Pasaron dos días y dos noches desde este encuentro y al tercero la vi cargada con un fardo tan grande que casi la ocultaba. ¡Cuántos leños ha cargado durante el verano ese pobre cuerpo delicioso! Me acerqué a ella enternecido y susurré:

—Deja los haces en tierra y ven a mi lado; quiero ver si tus ojos siguen siendo tan azules como antes…

Pero sus ojos estaban rojos, rojos de haber llorado esas lágrimas que por salir del alma dejan en la cara como una huella de fealdad.

—Sonríeme, Eva… Vuelve a ser la de antes; sólo con verte he quebrantado mi promesa… Mira, no quiero resistirte… Soy tuyo, tuyo, ¡tuyo!

Ha caído la noche y vamos juntos por el sendero; ella canta, y su voz es un grito jubiloso en el bosque. A su lado, mi sangre hierve.

—¡Qué bien cantas esta noche, Eva!

—Porque estoy contenta.

Como es más pequeña que yo, tiene que empinarse para abrazarme bien.

—Te estropeas las manos de tanto trabajar —le digo.

—No importa.

En su cara resplandece la alegría.

—¿Has hablado con el señor Mack?

—Sólo una vez.

—¿Y qué te dijo…? ¿Que le dijiste tú?

—Siempre fue duro con nosotros, pero ahora más. Mi marido trabaja hasta medianoche y yo no descanso. Me ha ordenado que trabaje lo mismo que los hombres; ya ves.

—¿Y por qué hace eso?

Eva baja los ojos al oír mi pregunta y susurra:

—Porque te quiero.

—¿Y cómo lo sabe?

—Se lo he dicho.

Callamos un instante y añado:

—¡Haga Dios que se dulcifique!

—¡Oh, no te preocupes…! ¡No me importa!

Y su voz vibra en el silencio de la selva como el canto de un pájaro feliz.

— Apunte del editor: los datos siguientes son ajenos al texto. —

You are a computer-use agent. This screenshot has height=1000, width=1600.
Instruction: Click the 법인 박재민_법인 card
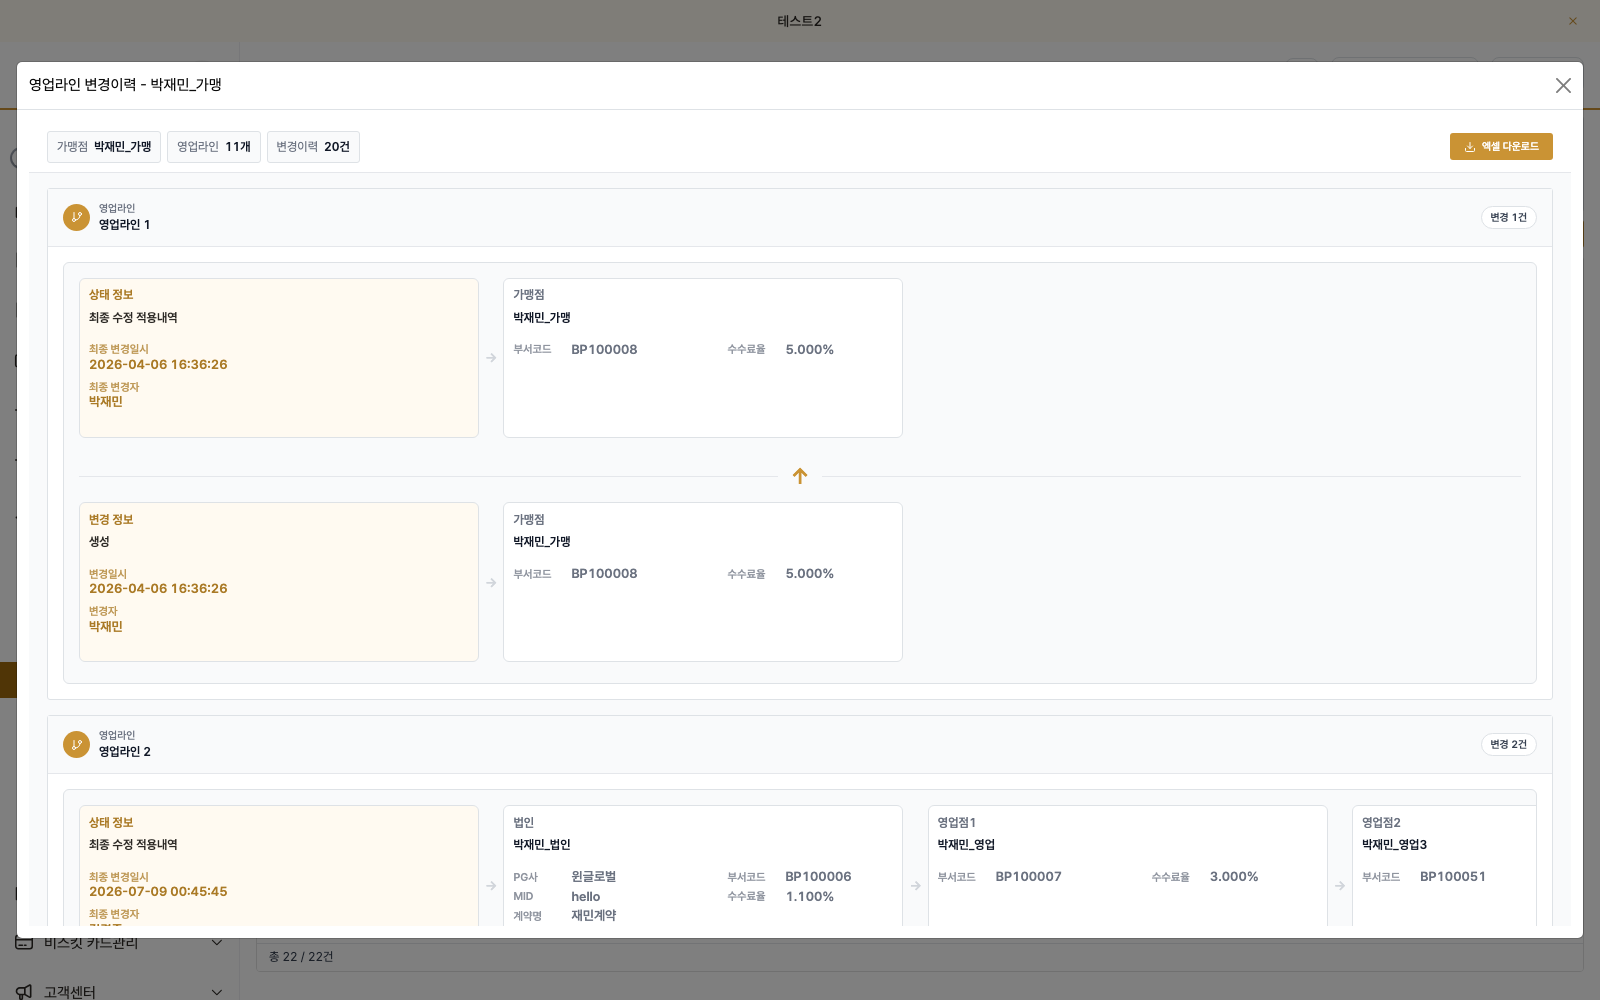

Cada día las hojas amarillean más; el otoño avanza, las estrellas aumentan en el firmamento, donde la luna parece ahora una sombra de plata envuelta en gasas de oro. No hace frío aún, pero un silencio fresco fluido desciende con las noches. En el bosque todo adquiere carácter de vida, casi de pensamiento; dijérase que cada árbol tiene su preocupación propia; los últimos frutos maduros caen de las ramas… Y así llegamos a la fecha del 23 de agosto, a las tres noches terribles de prueba.